== AIM OF THE TASK ==
Beginning with the line that contains "The image size is (893, 607)." and ending with the last line of the records, write out each line exactly and omit the pictures.
+++ DATASET EXCERPTS +++
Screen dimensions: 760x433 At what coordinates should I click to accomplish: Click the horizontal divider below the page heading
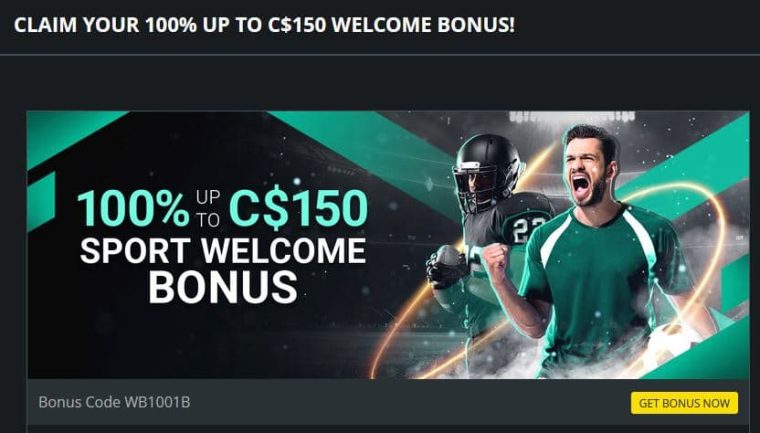click(x=380, y=55)
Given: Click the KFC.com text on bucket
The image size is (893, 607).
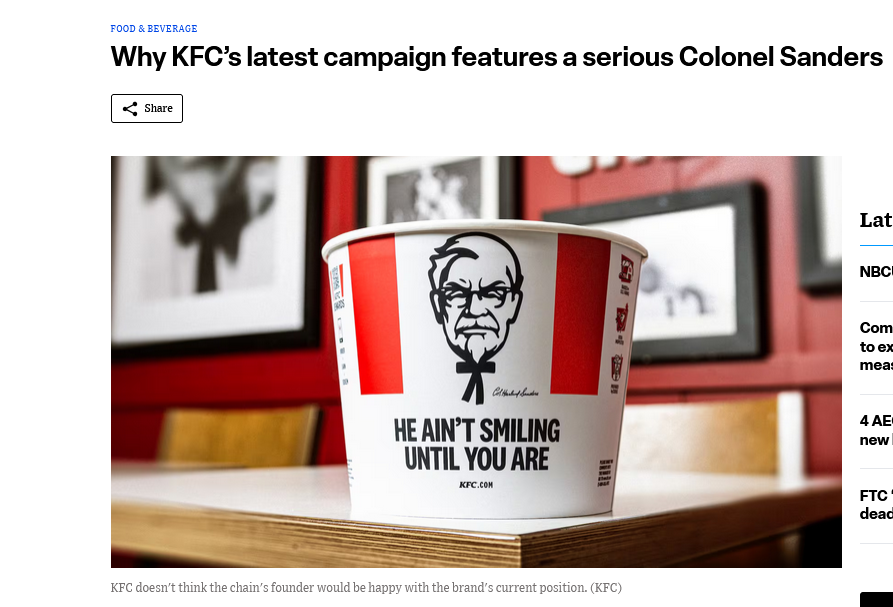Looking at the screenshot, I should (476, 485).

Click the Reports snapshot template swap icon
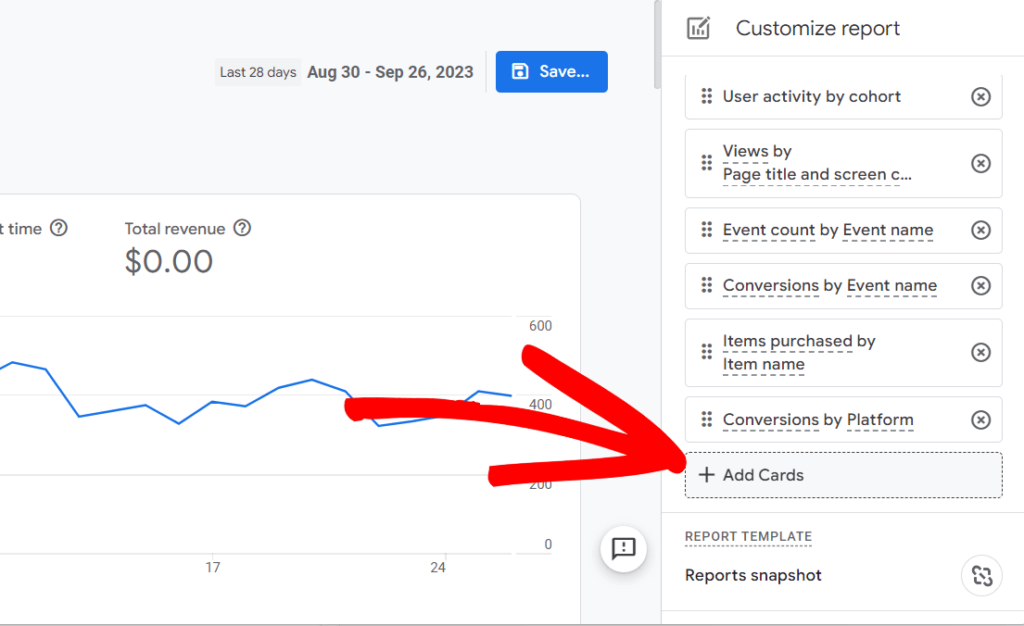point(981,575)

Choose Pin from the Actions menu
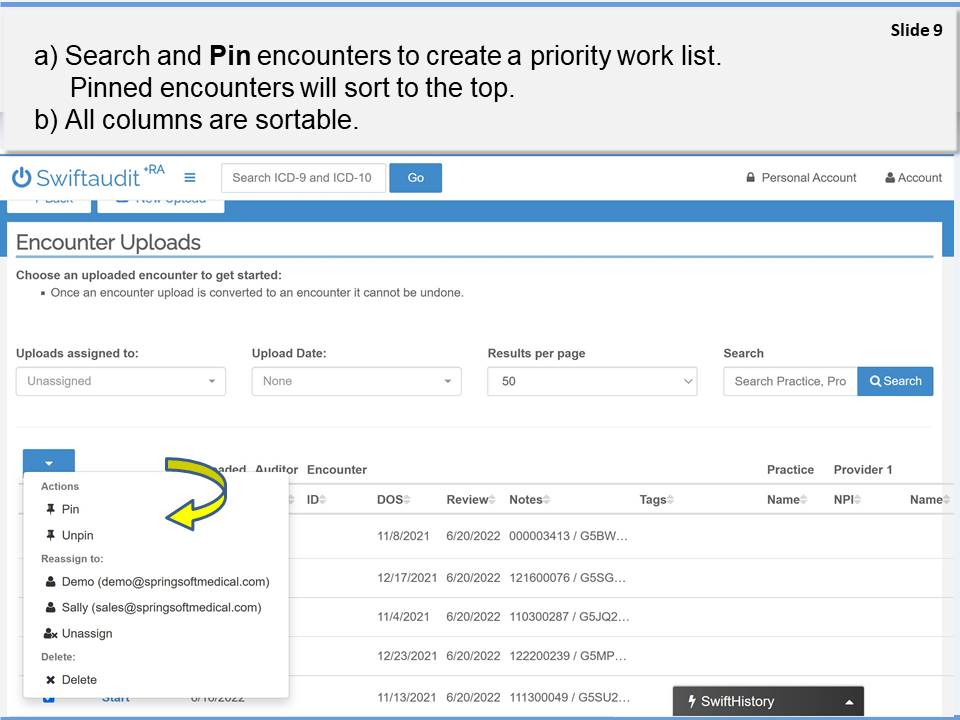click(x=70, y=509)
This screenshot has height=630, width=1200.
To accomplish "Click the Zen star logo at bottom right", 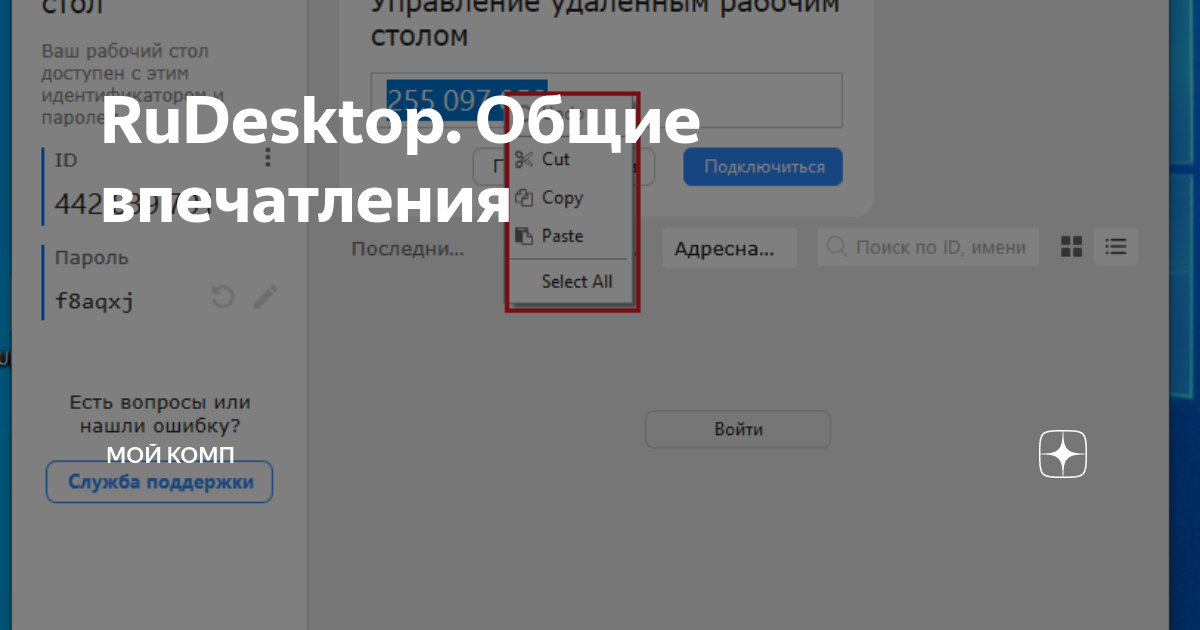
+++
== SOLUTION TO THE EXERCISE ==
The image size is (893, 607).
Looking at the screenshot, I should (476, 485).

Click the Reports snapshot template swap icon
point(981,575)

Choose Pin from the Actions menu
click(x=70, y=509)
This screenshot has height=630, width=1200.
To accomplish "Click the Zen star logo at bottom right", 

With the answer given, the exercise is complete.